Aim
Render the lines from the one containing "This screenshot has height=842, width=1182." through the last line as a two-column CSV with headers text and answer, one row for each line and its answer, each value in its own quoted field with any line breaks changed to spaces.
· · ·
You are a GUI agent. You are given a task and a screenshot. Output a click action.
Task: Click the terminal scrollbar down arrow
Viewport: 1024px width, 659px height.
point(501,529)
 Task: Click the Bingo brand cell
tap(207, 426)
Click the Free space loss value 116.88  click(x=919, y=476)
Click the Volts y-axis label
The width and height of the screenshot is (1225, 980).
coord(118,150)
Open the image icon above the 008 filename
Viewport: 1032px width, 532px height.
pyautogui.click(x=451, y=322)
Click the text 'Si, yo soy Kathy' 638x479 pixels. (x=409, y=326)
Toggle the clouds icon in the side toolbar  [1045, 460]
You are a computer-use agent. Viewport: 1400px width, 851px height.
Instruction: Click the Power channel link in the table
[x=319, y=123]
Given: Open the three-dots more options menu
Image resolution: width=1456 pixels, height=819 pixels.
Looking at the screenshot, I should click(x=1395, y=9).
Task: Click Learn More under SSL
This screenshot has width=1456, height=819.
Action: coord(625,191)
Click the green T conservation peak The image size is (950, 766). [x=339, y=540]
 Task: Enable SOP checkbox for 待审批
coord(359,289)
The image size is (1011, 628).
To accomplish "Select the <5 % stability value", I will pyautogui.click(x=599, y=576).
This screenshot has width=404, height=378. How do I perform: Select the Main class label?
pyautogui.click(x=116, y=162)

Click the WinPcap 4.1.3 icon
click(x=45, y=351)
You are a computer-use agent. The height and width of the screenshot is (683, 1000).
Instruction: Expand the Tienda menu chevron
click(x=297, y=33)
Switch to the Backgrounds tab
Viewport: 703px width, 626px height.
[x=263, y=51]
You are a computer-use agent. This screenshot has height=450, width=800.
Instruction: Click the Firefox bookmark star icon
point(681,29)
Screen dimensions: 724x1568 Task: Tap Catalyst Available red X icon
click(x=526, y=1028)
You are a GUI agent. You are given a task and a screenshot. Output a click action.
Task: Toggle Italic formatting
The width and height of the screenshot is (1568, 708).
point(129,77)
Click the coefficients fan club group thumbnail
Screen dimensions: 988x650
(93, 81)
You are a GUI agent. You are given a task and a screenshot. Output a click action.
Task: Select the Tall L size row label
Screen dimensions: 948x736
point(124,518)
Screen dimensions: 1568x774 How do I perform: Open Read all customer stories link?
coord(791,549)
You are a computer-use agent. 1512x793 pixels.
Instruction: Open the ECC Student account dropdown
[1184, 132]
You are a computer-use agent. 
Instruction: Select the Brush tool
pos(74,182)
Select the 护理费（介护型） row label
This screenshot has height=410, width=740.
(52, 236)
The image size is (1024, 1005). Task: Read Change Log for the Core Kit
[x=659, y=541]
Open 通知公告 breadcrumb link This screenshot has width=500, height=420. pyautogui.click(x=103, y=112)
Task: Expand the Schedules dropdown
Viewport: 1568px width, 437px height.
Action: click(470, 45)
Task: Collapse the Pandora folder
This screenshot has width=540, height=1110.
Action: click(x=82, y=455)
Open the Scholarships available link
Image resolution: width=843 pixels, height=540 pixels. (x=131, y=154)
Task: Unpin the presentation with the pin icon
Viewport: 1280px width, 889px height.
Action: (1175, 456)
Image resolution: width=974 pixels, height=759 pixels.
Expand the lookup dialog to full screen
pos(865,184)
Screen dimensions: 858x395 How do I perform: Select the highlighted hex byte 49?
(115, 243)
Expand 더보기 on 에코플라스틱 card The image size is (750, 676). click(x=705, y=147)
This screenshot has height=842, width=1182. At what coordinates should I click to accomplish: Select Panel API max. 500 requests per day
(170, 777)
· · ·
Output
text,answer
"This screenshot has height=842, width=1182. At what coordinates should I click to accomplish: Select Panel API max. 500 requests per day","(170, 777)"